A few days ago the Iowa Corn Growers Association unveiled the Cy-Hawk Trophy that will be given to the winner of the annual game between the Iowa State Cyclones and the Iowa Hawkeyes.  (Cyclones and Hawkeyes = Cy-Hawk.  Pretty creative, eh?)  The trophy features a farmer kneeling next to a basket of corn, presenting an ear to a young boy wearing a baseball cap while a woman holding a young child looks on.  What it has to do with sports generally, or football specifically, is anybody’s guess.  The CEO of Iowa Corn says, however, that the trophy represents “the people and characteristics that are uniquely Iowan.”

Perhaps — that is, if Iowans are slow-witted corn cultists.  The farmer seems to be amazed that corn has sprung from the ground and is ready to perform some kind of ritual to celebrate its arrival.  The kid in the baseball cap, the girl, and their Mom, on the other hand, presumably have lived on the farm long enough to have seen an ear of corn before and don’t find it to be a particularly awesome object, no matter what weird old Dad might believe.  Seriously, what kind of bizarre life must these people lead if they are regularly kneeling around the family corn basket?  How many people in Iowa even have a corn basket, anyway?  And what’s with the trophy name?  “Cy-Hawk” sounds like something somebody with a phlegm problem might do to clear their clogged airways.
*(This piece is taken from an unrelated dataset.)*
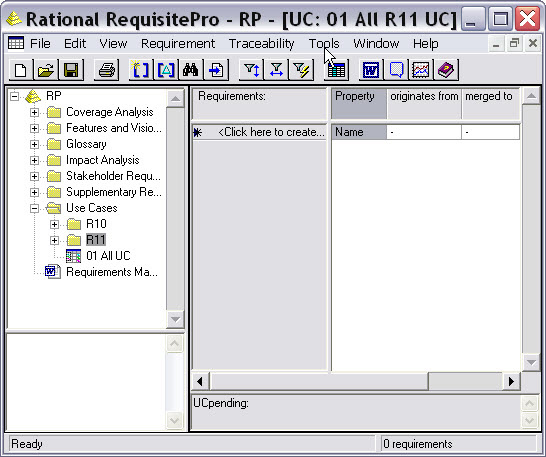Open the Requirements Ma... document
Image resolution: width=546 pixels, height=457 pixels.
[112, 272]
If you were a football player, would you even want to win this trophy?  Would anyone stand up and make an impassioned Knute Rockne-type speech about the need to win back the treasured Cy-Hawk?  And if your team did prevail, would your school want to prominently display it anywhere that it could be seen by, say, potential recruits who don’t happen to worship the Mighty Corn God?